**Task**
Take the data below and extract the lines from the one with "Truderma Face Wash, 150ml (185, 1177)" to the one with "Contact information (371, 2562)", inclusive, exactly as written.

══ Source data ══

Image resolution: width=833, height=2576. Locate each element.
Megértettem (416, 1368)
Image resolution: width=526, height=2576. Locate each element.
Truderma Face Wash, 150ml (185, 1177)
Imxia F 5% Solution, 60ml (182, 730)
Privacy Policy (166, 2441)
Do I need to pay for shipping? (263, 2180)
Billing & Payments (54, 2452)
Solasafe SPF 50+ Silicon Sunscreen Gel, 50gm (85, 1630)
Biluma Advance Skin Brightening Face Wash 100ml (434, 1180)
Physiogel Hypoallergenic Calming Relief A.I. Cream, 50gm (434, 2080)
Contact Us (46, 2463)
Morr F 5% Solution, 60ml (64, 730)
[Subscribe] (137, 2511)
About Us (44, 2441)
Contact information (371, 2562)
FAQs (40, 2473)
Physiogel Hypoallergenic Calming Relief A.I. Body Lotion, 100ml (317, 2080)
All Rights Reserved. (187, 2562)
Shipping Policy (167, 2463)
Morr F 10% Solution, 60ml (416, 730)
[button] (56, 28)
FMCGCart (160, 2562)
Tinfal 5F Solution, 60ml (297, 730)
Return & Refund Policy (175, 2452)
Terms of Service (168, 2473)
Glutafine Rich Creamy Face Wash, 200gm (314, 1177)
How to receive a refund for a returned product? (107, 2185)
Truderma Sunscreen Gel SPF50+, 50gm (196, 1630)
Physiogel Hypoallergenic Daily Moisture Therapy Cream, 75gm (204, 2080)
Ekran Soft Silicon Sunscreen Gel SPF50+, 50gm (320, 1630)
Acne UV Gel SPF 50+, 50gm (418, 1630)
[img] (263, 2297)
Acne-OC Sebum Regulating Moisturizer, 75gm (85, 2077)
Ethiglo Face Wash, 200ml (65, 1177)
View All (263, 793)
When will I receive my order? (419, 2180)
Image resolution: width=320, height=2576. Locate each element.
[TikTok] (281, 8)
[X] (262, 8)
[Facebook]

═══

**Response to this task**
Truderma Face Wash, 150ml (185, 1177)
Imxia F 5% Solution, 60ml (182, 730)
Privacy Policy (166, 2441)
Do I need to pay for shipping? (263, 2180)
Billing & Payments (54, 2452)
Solasafe SPF 50+ Silicon Sunscreen Gel, 50gm (85, 1630)
Biluma Advance Skin Brightening Face Wash 100ml (434, 1180)
Physiogel Hypoallergenic Calming Relief A.I. Cream, 50gm (434, 2080)
Contact Us (46, 2463)
Morr F 5% Solution, 60ml (64, 730)
[Subscribe] (137, 2511)
About Us (44, 2441)
Contact information (371, 2562)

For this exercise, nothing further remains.